* What you are asked to do *
Render as a Markdown table with the columns Row and Line text the lines starting at the line that contains "Task: Click the Auto enhancement option" and ending after the line that contains "Action: [539, 56]". Skip blank lines and leave the pictures out.

* Input rows *
- - - - - - -
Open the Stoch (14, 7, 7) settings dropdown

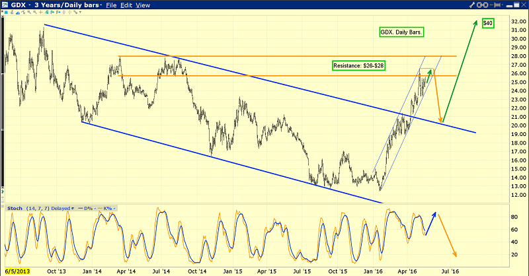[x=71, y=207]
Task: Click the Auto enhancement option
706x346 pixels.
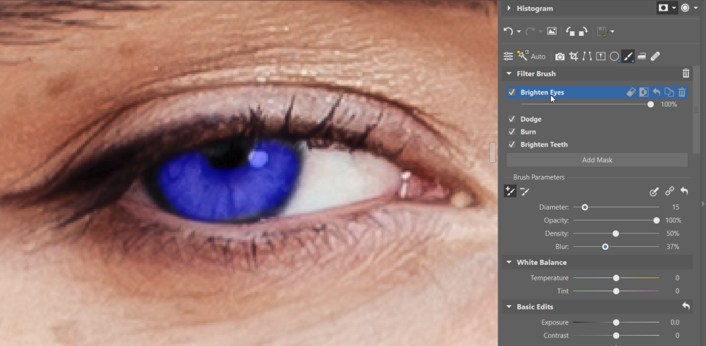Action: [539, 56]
- - - - - - -
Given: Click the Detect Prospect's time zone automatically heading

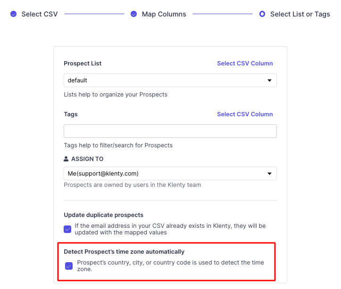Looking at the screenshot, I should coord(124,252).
- - - - - - -
* Result of the task *
| Row | Line text |
|---|---|
| 1 | Task: Click the Auto enhancement option |
| 2 | 706x346 pixels. |
| 3 | Action: [539, 56] |